Momoy was part of Cebu's famed Cañete clan of eskrimadors (martial artists that practiced eskrima). His brothers included Eulogio (Euling, b. 1919), Tirso, Ciriaco (Cacoy), Rufino and Silvestre.

==Organizations==

With the passing of its founder, Momoy's son Andres "Kano" Cañete has become one of the current official recognized bearers of the system. The remaining top students, former well-known fighters of Momoy and now Grandmasters, Benjamin "Ben" Culanag, Urbano "Banoy" Borja, Federico Mendoza Jnr, Edring Casio, Genaro "Naro" Mendoza serve as the Advisory Council of the system. He will be the first Student of Momoy to open the Club of San Miguel Eskrima in Mambalin Street along with Idring Casio and Prudencio Ondo Caburnay(Lapunti Arnis).
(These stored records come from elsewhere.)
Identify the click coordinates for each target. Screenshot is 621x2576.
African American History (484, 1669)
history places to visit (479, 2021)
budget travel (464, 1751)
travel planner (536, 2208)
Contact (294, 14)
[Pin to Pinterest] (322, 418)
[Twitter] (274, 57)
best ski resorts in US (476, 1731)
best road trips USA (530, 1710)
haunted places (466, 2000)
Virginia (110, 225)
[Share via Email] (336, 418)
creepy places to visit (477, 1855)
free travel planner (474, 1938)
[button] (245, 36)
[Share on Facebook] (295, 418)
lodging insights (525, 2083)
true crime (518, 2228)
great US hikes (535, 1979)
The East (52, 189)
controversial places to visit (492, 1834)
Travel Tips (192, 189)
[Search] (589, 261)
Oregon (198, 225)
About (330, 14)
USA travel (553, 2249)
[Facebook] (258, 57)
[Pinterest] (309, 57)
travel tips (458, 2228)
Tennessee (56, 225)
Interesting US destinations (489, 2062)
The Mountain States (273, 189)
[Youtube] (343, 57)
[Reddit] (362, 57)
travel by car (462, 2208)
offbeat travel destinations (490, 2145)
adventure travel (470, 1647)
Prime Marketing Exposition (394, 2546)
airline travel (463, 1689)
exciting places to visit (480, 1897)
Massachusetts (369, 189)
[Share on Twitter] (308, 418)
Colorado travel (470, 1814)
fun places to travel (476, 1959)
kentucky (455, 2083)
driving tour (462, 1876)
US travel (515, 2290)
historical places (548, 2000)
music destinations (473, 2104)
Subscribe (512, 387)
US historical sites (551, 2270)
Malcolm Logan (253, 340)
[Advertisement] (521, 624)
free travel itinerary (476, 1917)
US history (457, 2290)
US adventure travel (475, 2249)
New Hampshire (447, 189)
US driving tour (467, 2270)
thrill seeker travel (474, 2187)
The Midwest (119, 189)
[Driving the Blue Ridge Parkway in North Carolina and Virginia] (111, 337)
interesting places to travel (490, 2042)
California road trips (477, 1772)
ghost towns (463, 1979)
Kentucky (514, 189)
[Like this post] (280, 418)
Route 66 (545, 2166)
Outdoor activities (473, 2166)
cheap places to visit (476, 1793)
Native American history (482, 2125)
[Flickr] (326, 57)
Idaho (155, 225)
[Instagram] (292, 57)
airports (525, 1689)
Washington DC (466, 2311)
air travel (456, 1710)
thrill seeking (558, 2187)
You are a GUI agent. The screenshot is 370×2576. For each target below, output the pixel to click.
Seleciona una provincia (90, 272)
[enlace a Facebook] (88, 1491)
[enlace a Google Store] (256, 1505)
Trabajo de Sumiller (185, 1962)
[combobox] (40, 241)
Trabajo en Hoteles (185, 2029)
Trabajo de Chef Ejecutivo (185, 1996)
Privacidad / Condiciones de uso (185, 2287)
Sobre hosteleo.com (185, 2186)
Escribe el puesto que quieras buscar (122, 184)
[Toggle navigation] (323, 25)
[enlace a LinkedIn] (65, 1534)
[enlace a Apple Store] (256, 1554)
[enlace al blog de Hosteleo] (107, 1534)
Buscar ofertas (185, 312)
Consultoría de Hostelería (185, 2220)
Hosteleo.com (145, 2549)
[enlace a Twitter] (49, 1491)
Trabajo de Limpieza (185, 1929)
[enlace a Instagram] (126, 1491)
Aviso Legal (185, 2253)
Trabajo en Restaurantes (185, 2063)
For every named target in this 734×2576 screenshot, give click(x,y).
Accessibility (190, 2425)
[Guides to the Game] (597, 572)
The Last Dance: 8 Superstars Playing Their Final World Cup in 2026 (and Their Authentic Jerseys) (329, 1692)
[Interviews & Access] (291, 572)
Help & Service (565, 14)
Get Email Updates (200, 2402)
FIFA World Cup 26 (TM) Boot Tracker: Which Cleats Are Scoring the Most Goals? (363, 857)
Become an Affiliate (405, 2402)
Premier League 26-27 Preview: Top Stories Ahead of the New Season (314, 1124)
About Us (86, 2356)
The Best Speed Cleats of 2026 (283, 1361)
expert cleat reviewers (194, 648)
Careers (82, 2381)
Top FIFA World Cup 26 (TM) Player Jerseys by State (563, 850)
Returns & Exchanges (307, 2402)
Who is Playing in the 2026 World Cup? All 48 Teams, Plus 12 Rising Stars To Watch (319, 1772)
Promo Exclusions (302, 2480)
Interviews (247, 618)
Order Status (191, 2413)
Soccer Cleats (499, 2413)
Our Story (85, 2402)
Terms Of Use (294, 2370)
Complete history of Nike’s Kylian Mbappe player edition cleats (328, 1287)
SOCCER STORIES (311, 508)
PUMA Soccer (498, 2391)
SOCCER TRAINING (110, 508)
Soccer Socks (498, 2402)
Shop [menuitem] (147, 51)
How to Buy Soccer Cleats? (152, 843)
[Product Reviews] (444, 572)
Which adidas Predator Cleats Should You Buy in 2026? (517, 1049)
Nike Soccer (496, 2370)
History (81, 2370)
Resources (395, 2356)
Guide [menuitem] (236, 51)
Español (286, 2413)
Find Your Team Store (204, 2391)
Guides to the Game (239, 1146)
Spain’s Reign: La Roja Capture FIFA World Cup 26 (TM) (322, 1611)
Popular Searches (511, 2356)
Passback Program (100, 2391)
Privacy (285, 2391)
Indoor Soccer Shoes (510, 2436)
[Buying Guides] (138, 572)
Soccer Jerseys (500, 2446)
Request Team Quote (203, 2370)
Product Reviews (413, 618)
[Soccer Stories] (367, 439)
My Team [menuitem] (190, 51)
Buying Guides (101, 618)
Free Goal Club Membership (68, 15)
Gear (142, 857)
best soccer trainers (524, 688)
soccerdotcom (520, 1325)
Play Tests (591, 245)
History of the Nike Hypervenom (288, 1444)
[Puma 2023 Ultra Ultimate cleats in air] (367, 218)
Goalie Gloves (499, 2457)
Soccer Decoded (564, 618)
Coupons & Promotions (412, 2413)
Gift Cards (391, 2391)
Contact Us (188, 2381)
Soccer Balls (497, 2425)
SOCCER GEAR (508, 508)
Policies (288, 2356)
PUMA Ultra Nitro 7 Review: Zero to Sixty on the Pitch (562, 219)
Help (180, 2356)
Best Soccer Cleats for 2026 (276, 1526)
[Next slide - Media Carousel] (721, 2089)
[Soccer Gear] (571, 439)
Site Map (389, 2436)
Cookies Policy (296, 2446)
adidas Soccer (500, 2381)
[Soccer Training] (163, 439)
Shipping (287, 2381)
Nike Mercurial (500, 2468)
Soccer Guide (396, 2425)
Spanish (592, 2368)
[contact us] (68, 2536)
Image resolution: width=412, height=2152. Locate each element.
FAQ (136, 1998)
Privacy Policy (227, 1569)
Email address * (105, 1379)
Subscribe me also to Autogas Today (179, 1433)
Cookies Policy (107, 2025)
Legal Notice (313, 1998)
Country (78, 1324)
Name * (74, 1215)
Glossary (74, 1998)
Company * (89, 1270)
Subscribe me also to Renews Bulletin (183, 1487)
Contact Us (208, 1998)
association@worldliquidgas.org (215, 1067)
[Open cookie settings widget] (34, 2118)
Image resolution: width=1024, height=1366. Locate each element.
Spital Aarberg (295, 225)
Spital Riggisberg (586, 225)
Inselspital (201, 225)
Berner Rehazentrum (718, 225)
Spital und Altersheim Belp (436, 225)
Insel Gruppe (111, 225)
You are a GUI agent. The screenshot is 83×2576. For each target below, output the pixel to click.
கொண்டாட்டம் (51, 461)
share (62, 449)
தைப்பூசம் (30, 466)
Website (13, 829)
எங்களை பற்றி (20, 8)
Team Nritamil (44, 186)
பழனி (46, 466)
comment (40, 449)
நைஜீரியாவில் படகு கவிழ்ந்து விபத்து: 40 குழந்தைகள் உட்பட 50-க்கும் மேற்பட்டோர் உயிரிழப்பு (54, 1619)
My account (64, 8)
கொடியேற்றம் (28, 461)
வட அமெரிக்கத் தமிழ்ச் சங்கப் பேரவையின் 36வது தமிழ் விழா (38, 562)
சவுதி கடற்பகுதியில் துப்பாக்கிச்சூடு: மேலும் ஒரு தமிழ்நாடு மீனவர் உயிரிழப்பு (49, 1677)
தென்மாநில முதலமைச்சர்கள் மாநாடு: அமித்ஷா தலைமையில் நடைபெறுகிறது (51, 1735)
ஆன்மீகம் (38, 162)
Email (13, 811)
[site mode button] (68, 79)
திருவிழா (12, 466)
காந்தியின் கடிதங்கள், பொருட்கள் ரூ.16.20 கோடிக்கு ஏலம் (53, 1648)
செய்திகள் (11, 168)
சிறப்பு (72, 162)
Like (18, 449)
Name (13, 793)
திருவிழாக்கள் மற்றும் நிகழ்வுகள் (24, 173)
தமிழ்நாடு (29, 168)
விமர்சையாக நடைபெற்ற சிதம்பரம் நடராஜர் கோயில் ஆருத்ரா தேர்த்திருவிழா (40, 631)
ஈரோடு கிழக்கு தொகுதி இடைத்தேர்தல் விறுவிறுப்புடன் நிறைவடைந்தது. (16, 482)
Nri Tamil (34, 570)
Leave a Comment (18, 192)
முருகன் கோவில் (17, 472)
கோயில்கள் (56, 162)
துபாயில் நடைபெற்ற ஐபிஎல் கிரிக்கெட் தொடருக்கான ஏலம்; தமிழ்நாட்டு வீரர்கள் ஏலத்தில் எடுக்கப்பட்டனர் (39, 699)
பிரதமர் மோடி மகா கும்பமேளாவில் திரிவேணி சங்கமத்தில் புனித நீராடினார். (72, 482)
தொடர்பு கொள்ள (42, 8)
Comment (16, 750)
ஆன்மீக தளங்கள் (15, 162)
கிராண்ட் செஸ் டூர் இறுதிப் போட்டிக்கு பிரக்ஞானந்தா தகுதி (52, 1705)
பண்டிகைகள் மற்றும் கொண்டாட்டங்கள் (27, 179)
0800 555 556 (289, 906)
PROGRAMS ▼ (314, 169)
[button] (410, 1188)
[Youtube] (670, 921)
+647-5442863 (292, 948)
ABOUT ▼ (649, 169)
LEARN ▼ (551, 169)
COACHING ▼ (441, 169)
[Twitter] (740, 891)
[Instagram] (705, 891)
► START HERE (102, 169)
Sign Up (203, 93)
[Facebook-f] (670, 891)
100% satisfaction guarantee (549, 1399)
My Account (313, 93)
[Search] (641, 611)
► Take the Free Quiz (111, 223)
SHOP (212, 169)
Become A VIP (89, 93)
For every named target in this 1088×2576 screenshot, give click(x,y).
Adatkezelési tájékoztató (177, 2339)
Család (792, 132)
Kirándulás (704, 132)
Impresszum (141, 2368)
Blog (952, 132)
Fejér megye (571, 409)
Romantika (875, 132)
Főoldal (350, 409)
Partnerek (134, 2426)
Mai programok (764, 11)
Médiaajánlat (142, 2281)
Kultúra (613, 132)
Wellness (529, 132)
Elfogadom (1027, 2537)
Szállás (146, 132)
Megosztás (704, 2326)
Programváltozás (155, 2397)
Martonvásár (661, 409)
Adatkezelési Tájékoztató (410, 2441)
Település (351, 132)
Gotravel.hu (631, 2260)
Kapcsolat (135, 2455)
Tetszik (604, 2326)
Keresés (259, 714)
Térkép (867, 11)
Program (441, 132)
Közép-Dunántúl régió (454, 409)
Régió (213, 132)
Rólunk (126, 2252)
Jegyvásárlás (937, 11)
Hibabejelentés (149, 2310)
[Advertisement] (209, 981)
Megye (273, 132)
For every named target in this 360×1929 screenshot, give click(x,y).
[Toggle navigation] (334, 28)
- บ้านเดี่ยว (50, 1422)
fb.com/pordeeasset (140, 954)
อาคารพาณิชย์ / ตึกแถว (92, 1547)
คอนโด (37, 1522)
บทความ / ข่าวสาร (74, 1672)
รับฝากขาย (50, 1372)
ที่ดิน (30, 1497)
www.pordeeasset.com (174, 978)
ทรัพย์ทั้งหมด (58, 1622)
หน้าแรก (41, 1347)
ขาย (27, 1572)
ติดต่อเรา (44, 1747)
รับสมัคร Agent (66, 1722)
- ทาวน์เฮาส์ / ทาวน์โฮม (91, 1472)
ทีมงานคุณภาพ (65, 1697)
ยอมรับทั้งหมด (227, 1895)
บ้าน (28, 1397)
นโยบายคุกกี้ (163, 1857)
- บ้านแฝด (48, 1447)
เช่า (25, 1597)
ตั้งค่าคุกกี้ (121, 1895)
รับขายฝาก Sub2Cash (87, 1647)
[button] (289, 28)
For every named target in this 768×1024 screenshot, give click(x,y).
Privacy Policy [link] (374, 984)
The council oversees all functions of the San Miguel Eskrima organization including curriculum and organizational direction.

In addition, the system has expanded globally through independent organizations that maintain its principles while adapting to contemporary practice. One such organization is Filmocan San Miguel Eskrima International, founded by Momoy's grandson, Panto Canete Flores. The group focuses on preserving Filemon “Momoy” Cañete’s original teachings and incorporates classical blade-based techniques alongside modern training approaches.